Wilhelm Busch

Die Suchaktion Gottes

Kurzgeschichten der Bibel

 

Ich habe ein Herz gefunden

 

1. Samuel 18, 1 und 3a und 4: „Und es verband sich das Herz Jonathans mit dem Herzen Davids, und Jonathan zog aus seinen Rock und gab ihn David, dazu seinen Mantel, sein Schwert, seinen Bogen und seinen Gürtel.“

 

Es ist lächerlich, aber es ist so: Seitdem die Massen die Könige und Fürsten absetzten, haben sie ein brennendes Interesse für sie. Und die Illustrierten berichten mit Vorliebe Erlebnisse, Skandalgeschichten und Intimitäten von Fürstenhöfen – aus alter und neuer Zeit.

Nun – dann bin ich heute gut dran. Denn meine Kurzgeschichte führt uns an einen Königshof. Ich will sie kurz erzählen:

In der Umgebung des Königs Saul sah man seit einiger Zeit einen schönen, sehr jungen Mann. Die einen blickten hochmütig auf ihn herab: „Bah! Ein Bauernjunge! Man riecht ihm ja die Schafweide an! Was will der hier!“

Junge Krieger aber sahen ihm ehrfürchtig nach, wenn er vorüberging: „Das ist der, der den Riesen Goliath besiegt hat – ganz allein – ohne Waffen! Ein toller Hecht!“

Viel munkelte man über die seltsame Stellung des Königs zu diesem David: Was hat der für einen Einfluss! Wenn der König wütend ist, braucht der David nur auf der Harfe zu klimpern. Dann ist alles gut. – Andererseits erzählte man sich davon, dass der König einen stillen Zorn auf den Jungen hatte. Seltsam –!

Da war nun noch einer am Hofe: der Kronprinz Jonathan. Wie stellte denn der sich zu diesem David?

„Da verband sich das Herz Jonathans mit dem Herzen Davids.“ Diese Sache ist .es wert, dass wir sie näher betrachten. Ich sehe im Geist den jungen David, wie er bewegt und froh aus dem Palast eilt. Sein Herz jubelt: „Ich habe ein Herz gefunden!“

 

1) David und Jonathan

 

„Ich habe ein Herz gefunden!“ Das ist etwas, was uns aufhorchen lässt. Denn es ist das Kennzeichen des Menschen von heute, dass er einsam ist – einsam mitten im Gewühl der Menschen; einsam inmitten der Familie, die sich in einer engen Wohnung drängt.

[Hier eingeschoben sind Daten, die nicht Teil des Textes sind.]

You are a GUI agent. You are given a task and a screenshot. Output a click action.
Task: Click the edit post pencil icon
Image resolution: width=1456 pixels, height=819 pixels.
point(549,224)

Die Psychologie tastet ja den armen Menschen, wie er im Zeitalter der Technik geworden ist, beständig ab. Und da sagen uns die Psychologen: Der Mensch von heute leidet an „Kontaktschwäche“. Es fällt uns so schwer, unser Herz mit einem anderen Herzen wirklich zu verbinden. Wir haben Bekannte, Verwandte, Beziehungen. Wir haben Kollegen, Kameraden, Genossen, Nachbarn, gesellschaftlichen Verkehr. Aber das eine, wonach sich alle sehnen, finden wir nicht: ein Herz, das sich unserm Herzen verbindet.

Es sitzen junge Brautleute hier. Die denken: „O, wir haben das!“ Wirklich? Wenn ich die vielen Ehescheidungen und die üblichen Ehen ansehe, dann – ja, dann wird mir das zweifelhaft. Unsre Zeit kennt Erotik, Sexualität, Leidenschaft. Aber – ein Herz?!

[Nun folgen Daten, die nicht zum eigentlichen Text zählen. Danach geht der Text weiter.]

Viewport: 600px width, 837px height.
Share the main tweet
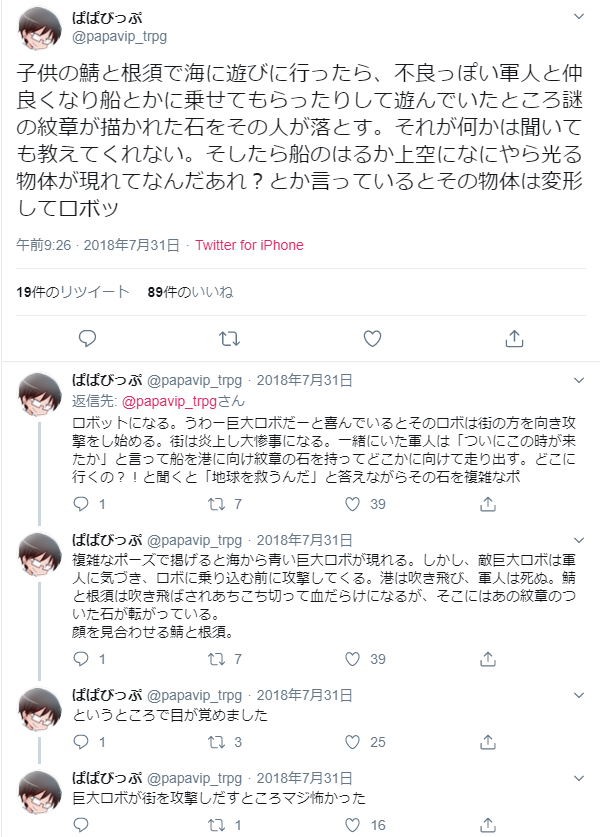(x=514, y=339)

Wenn es heißt: „Da verband sich das Herz Jonathans mit dem Herzen Davids“, handelt es sich nicht um romantische Schwärmerei, sondern um etwas, was ein jeder sich ersehnt.

Wir sollten von Jonathan lernen, um mit unsrer Kontaktschwäche fertig zu werden.

Da ist erstens zu sagen: Die beiden hatten Zeit füreinander. Wie kann eine Freundschaft oder eine Ehe etwas werden, wenn wir nicht mehr Zeit füreinander haben? Wir haben mit unendlich vielen Menschen flüchtige Berührung. Aber – Zeit haben!

Zweitens fällt mir auf, wie nachdrücklich hier berichtet wird, dass der Jonathan dem David seine geliebten Waffen gab. Was bedeutet das? Der Jonathan sagte: „Du!“ Unsre menschlichen Beziehungen werden nichts, weil wir immer „Ich“ meinen. Erst wenn ich das „Du!“ richtig lerne, finde ich ein Herz.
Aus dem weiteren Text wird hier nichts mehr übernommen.